TEXTE.
——————————
Les intimés ne produisent aucun mesurage à l'appui de la superficie aménageable de 53 m² qu'ils invoquent, mais M. [S] [E] indiquant lui-même que les combles, de 80 m² environ sont en partie aménageables, la cour retiendra qu'à la date de l'évaluation critiquée, l'immeuble comportait 53 m² de combles aménageables.

Quand bien même ces combles n'étaient pas habités en 2005, il convenait de les prendre en considération dans l'évaluation de l'immeuble car ils offraient une surface potentiellement aménageable. Il est constant que les combles non aménagés peuvent être valorisés à un tiers ou un quart du prix du mètre carré habitable en fonction de leur état, de sorte qu'en ne valorisant pas les combles, M. [E] a commis une faute qui a occasionné un préjudice aux consorts [Z], ceux-ci ayant perçu une somme inférieure à celle qui devait leur revenir en raison de cette omission. Il a ainsi engagé sa responsabilité.

Le jugement critiqué mérite dès lors confirmation de ce chef.

- sur l'évaluation

M. [S] [E] a utilisé trois méthodes distinctes d'évaluation. Son rapport comporte une première partie aux termes de laquelle, en effectuant la moyenne des chiffres obtenus par chacune des trois méthodes, il évalue la valeur vénale de l'immeuble à 111'000 euros. Puis suit une évaluation lot par lot aux termes de laquelle il fait de même pour chacun des trois lots et obtient les valeurs respectives de 63'000, 32000, et 32000 euros soit au total la somme de 127 000 euros.

Les trois méthodes sont critiquées par les consorts [Z] qui produisent une évaluation effectuée par leur expert privé en 2012.

S'agissant de la méthode par capitalisation, les consorts [Z] font observer que la valeur au mètre carré dégagée par M. [S] [E], de 1122 euros, est voisine de celle de 1176 euros retenue par leur expert privé, M. [B].

Ils reprochent cependant à M. [E] d'avoir déduit le montant des travaux de réparation du prix du mètre carré qu'il a dégagé. M. [E] indique dans son rapport que la modernisation des appartements était indispensable pour les mettre en location.

La cour retient comme l'indique le notaire que la méthode de capitalisation des loyers sans minoration exige que les appartements puissent être donnés tels quels en location, ce qui n'était manifestement pas le cas des trois appartements considérés, étant précisé qu'en 2005, deux logements étaient inoccupés et le troisième habité par M. [R] [Z].

En effet, si l'expert privé indique pour la seule partie qu'il a visitée en 2012, soit l'appartement de [R] [Z], qu'il est 'en état d'usage assez peu prononcé sans traces réelles de vétusté', quoique dépourvu de chauffage central (p 6) et conclut qu'il considère les biens étudiés comme parfaitement habitables et rénovés, avec chauffage central pour le RDC (sic) et les combles, électrique pour les deux appartements du premier étage, propretés refaites, huisseries PVC double vitrage, installation électrique aux normes, sanitaires changés (fin de la p.10), ajoutant dans son rapport complémentaire que l'immeuble présente un standing correct, M. [S] [E] a relevé au contraire en mars 2005 que la toiture et le ravalement de façade étaient nécessaires, que l'ensemble des appartements devait être rénové, avec les menuiseries à changer, le chauffage à installer, l'électricité et la plomberie à mettre aux normes, l'ensemble des revêtements à changer, notamment (p.6).
——————————
DOCUMENTATION SOURCE.
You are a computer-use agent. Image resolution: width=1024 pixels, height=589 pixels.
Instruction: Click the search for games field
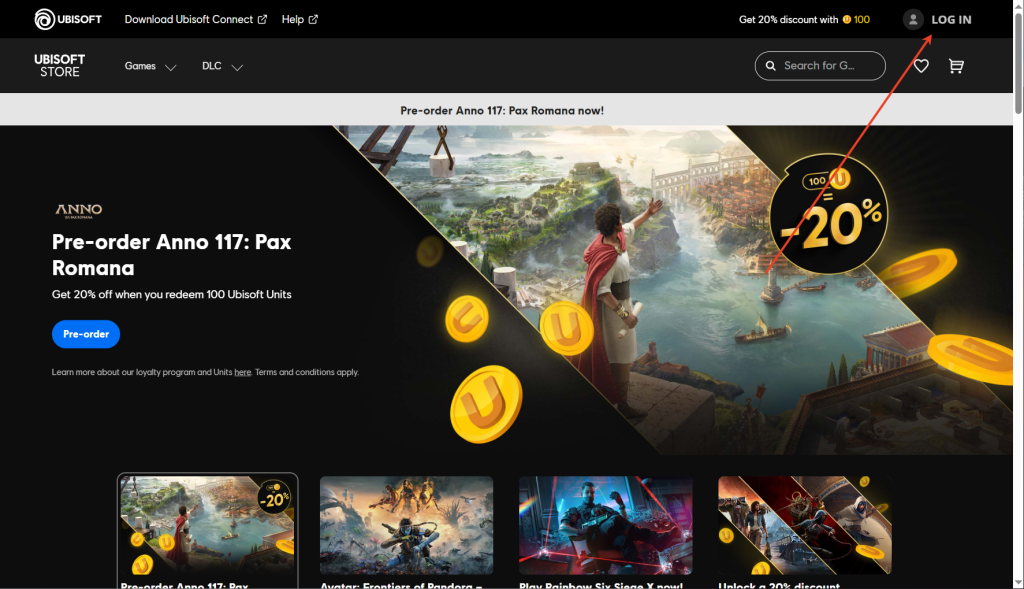[x=828, y=66]
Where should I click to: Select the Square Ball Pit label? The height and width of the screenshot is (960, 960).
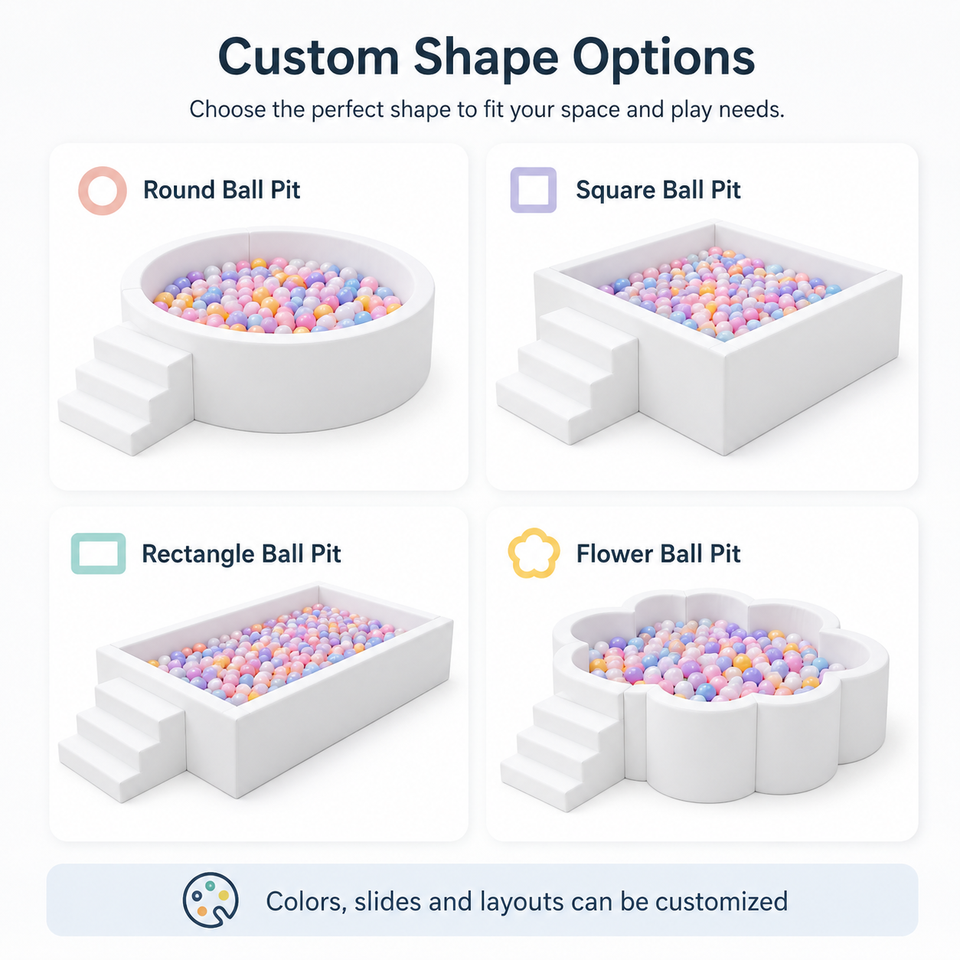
——————————
EXERCICE COURT 1.
Répondez aux questions suivantes d'après le texte sur l'évaluation de l'immeuble.
(a) Quelle surface de combles aménageables la cour retient-elle ?
(b) Quelle valeur vénale de l'immeuble M. [S] [E] obtient-il en faisant la moyenne des trois méthodes ?
(c) Quelle valeur au mètre carré l'expert privé M. [B] retient-il ?
EXERCICE COURT 2. Rédigez la suite du texte sur l'évaluation de l'immeuble en reprenant après sa dernière phrase.

RÉPONSE 1.
(a) 53 m².
(b) 111 000 euros.
(c) 1176 euros.

RÉPONSE 2.
La cour relève que dans son rapport complémentaire, l'expert privé est moins affirmatif sur l'état du seul appartement qu'il a visité, indiquant que 'le bien semble avoir été régulièrement entretenu' mais qu'il 'pourrait être nécessaire de prévoir l'étanchéité des huisseries et l'installation d'un véritable chauffage central'. En ce qui concerne le premier étage toujours non visité par ses soins, il note qu'il est dépourvu de chauffage central, que les huisseries sont en simple vitrage et que les prestations sont très simples, s'éloignant ainsi du standing correct qu'il avait évoqué dans son premier rapport. S'agissant des combles, il précise qu'ils sont à rénover complètement, ce qui est amplement confirmé par le constat d'huissier qu'a fait réaliser M. [S] [E] le 23 juillet 2018, dont il résulte que les murs étaient porteurs de revêtements muraux différents, à savoir du papier peint arraché et de la peinture écaillée, qu'il y a vu un petit évier et des murs dégradés par des saignées et coulées, conséquence de travaux de destruction. L'huissier qui a procédé à ce constat précise que les combles sont dans un état particulièrement vétuste, et que la toiture est apparente sur l'ensemble de la surface. L'expert privé n'a pour sa part pas évoqué l'état de la toiture de l'immeuble, ni son isolation, alors que ce poste de travaux est coûteux et que le constat de 2018 démontre que la toiture n'était nullement isolée.

Il en résulte que c'est à juste titre que M. [E] a fait état de la nécessité de grosses réparations et de mise en conformité dont le coût devait être pris en considération pour déterminer la valeur vénale de l'immeuble, et qui, en raison de leur ampleur, la minorent fortement.

La cour constate sur ce point que dans leurs écritures, les intimés conviennent qu'une éventuelle remise aux normes était nécessaire (p.8), et que dans les conditions décrites par M. [S] [E], l'évaluation des travaux à une somme représentant 40 % de la valeur de l'immeuble n'apparaît pas disproportionnée.

Enfin, les consorts [Z] font observer que M. [E] a retenu une valeur vénale totale par capitalisation de 114'000 euros (p.6) alors qu'il a retenu des valeurs par capitalisation de 60'000 euros pour le plus grand appartement et de 39'000 euros pour chacun des deux autres, ce qui confère à l'immeuble une valeur totale par capitalisation de 138'000 euros et non de 114'000 euros, après déduction des travaux et évoquent une 'faute supplémentaire et inadmissible' du notaire à cet titre. M. [S] [E] répond que trois appartements vendus séparément atteindront un meilleur prix qu'une vente globale de l'immeuble.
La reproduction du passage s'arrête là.